Configure Azure Storage Blob modular inputs for the Splunk Add-on for Microsoft Cloud Services¶

Before you enable inputs, complete the previous steps in the configuration process:

Configure your inputs on the Splunk platform instance responsible for collecting data for this add-on, usually a heavy forwarder. You can configure inputs using Splunk Web as a best practice, or you can use the configuration files.

Note

Versions 5.0.0 and higher of the Splunk Add-on for Microsoft Cloud Services contain changes to the checkpoint mechanism for the Storage Blob input. See the upgrade steps in this manual for more information.

Note

The Azure Storage Blob modular input for Splunk Add-on for Microsoft Cloud Services does not support the ingestion of gzip files. Only plaintext files are supported.

Since the format of the data in Azure Storage Blob channel varies, use source types to make the event data more effective.
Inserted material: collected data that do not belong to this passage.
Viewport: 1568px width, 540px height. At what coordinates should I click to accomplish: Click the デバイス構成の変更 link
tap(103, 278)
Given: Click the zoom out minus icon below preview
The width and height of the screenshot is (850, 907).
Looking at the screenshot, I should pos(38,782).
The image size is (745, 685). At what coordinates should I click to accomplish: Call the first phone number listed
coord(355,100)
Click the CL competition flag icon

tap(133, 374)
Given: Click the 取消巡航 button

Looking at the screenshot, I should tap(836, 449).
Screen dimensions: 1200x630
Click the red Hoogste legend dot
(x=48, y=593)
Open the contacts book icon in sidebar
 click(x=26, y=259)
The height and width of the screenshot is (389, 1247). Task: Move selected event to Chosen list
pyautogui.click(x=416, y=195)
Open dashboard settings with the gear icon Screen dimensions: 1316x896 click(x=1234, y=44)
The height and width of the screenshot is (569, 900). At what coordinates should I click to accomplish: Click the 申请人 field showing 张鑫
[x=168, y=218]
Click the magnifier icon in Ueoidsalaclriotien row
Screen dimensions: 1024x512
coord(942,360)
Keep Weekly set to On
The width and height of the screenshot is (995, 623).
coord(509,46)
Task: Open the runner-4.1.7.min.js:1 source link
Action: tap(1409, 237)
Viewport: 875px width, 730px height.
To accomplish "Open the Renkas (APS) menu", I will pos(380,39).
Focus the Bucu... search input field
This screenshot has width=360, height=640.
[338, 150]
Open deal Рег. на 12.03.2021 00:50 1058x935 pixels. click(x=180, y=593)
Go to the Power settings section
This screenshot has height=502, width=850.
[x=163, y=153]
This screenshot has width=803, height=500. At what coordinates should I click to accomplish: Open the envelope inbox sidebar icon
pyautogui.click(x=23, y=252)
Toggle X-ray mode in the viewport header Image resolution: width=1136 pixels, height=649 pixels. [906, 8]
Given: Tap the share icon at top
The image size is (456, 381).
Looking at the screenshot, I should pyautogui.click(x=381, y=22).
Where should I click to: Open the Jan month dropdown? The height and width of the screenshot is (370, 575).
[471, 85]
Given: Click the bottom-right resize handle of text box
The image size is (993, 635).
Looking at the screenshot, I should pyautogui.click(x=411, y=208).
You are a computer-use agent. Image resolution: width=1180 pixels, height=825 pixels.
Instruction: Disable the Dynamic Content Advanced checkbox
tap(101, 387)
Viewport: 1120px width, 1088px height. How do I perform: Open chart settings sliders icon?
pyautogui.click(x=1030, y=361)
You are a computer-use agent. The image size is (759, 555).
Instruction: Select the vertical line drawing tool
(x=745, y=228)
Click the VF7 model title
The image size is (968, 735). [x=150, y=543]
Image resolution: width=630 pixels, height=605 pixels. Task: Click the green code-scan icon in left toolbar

See Overview of Event Processing for more information.

Configure parameters to tune the performance of this input. For more information, see Configure Global settings.

Horizontal Scaling¶

Introduced Horizontal Scaling in the Splunk Add-on for Microsoft Cloud Services Version 5.0.0. Horizontal scaling provides functionality to collect data from the same Storage Container using multiple inputs in parallel to reduce data ingestion delays.

Analyze the user-case before opting for Horizontal Scaling. Horizontal Scaling is designed for containers containing a huge number of files. However, if there is a small number of large files in the container, then scaling up might be limited by the indexing rate of the environment.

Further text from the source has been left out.